Take a moment and consider these stress-causing issues: Russia’s invasion of Ukraine; The Supreme Court leak; Abortion; Political primaries for everything from the United States Senate to county commissioner; Hunter Biden; COVID variants; A seasoned deputy aiding a criminal to escape; Personal problems that affect us all; and feel free to add to my list.

Stress! We live in a world where we are constantly told by headlines “What you need to know.” I don’t know about you, but I resent that statement and avoid reading anything in a newspaper that professes to know what I need to know. The constant clatter of print and talking head news confirms that William A. Percy was correct.

Recently I re-read his autobiography Lanterns on the Levee. While I take issue with certain parts of his story (such as his racist paternalism), his writing is exquisite and a joy to read as it is chock-full of literary allusions. Published in 1941, it is dated in a way, but like all good literature, it carries a message for us these 80 years later. For instance, in writing about his years at Harvard Law school, he tells how students during the early years of the 20th century were restricted in having parties and social evenings. Thus, he writes, “Our chief dissipation was conversation.”  Each night at eleven after studying was finished, a coffee percolator was started in someone’s room and a night of superior talk about various topics was begun. However, Percy writes, “I wonder if this most civilized form of entertainment is fated for extinction by man’s effective mental opiate, the radio?” (italics mine)
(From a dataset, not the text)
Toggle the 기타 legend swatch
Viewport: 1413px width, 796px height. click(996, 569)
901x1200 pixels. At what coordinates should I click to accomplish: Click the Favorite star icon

Our world, it seems to me, is full of mental opiates: If a television is not blaring so called news that we must know, a machine pipes in unwanted music in public spaces such as airports. Many runners and walkers have the white plugs in their ears that carry music or other clatter directly to their brain. It is all, as someone observed, “A clattering of cymbals.”

Ours is not the first to have problems of a plague, wars, famine, and more. Yet, ours is the first to be able to watch these monsters as they consume us. Instead of taking months for  news to cross the Atlantic it arrives via social media immediately. That marvel causes stress like has never existed. Instead of reading about a death weeks later, we see it happen on a screen as it is played over and over. Stressful for sure, and that stress takes a toll on individuals and cultures. But what to do?

Unplug! Percy and other sages have warned us. Our parents knew of and told us of the dangers of hearing too much. Unplug from the mental opiate machines at least for a while. Stop the noise whether it be something we need to know, a game of snooker or football, a realism show that is likely pre-programed, and more. Stop the noise and sit under a tree or on a bank of a creek or anywhere that has as its “noise” the sound of nature. Let the wind going thorough a tree tell you about its trip to you or hear a bird announce its news or just sit and give yourself permission to not know what is happening in the secular world. Sit with a neighbor and hear about his or her joys. Converse with nature and the dear ones in your life.

Unplug! Even Wordsworth told us that “The world is too much with us; late and soon,”

In the end there is little that we need to know about the secular world for it, too, will pass. But we need to take care of each other and have stimulating, common discussions. After all, we were told to be good stewards of our world, and that includes each other, not just the trees, birds, and such.